La politique ressemble à l’Eglise, et c’est naturel pour ainsi dire, l’Eglise a ressemblé à la politique pendant des siècles, les prélats prisant le pouvoir et l’ordre dans les rangs. Mme Clinton vient d’ailleurs d’exprimer sa foi et sa croyance en son dessein devant une Eglise de Porto Rico. Il y a un peu plus d’un an, une foi de même ordre fut exprimé face au mont Saint-Michel par le futur locataire à l’Elysée. Mais l’essentiel, c’est cette question idéologique. Etre libéral ou ne pas l’être. Libéral, un mot qui selon Mme Royal est incompatible avec celui de socialisme. Alors que Delanoë pense le contraire, non sans jouer avec malice (si c’est calculé c’est bien joué) sur le double sens de ce mot. Car être libéral en économie, c’est plutôt de droite, être libéral en politique, c’est plutôt être de gauche, du moins dans l’univers intellectuel des Américains. John Rawls était d’ailleurs un authentique libéral en politique, classé là-bas à gauche car ayant accolé la justice au libéralisme. Nos amis socialistes sont assez loin de la clarté du débat. L’Eglise au temps de Nicée, c’était quand même plus sérieux, avec de vrais théologiens, capable d’utiliser des concepts clairs, y compris dans le domaine des mystères divins. La question que doit résoudre le PS, ce n’est pas de savoir s’il faut se présenter comme libéral ou pas.

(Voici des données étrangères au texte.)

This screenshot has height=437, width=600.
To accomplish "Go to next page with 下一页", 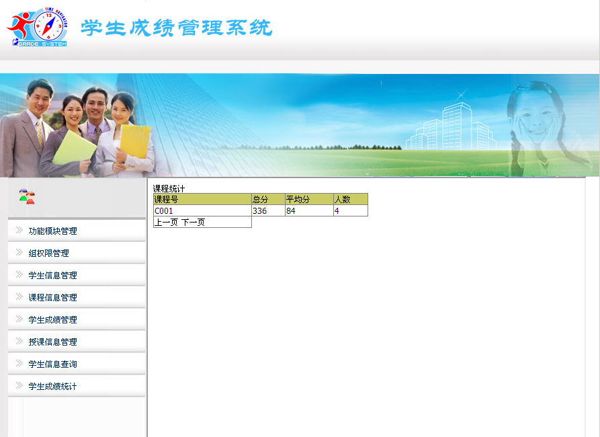I will (193, 223).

C’est de déterminer comment une société peut aller vers le progrès et l’équité, en évitant le collectivisme, la bureaucratie, en libérant les talents, en modifiant les règles du jeu économique, mettre plus de marché dans un domaine, sortir du marché d’autres champs, notamment l’alimentaire et le logement… Bref, répondre à la question, non pas d’être ou ne pas être libéral, social, mais où il faut l’être et ne pas l’être !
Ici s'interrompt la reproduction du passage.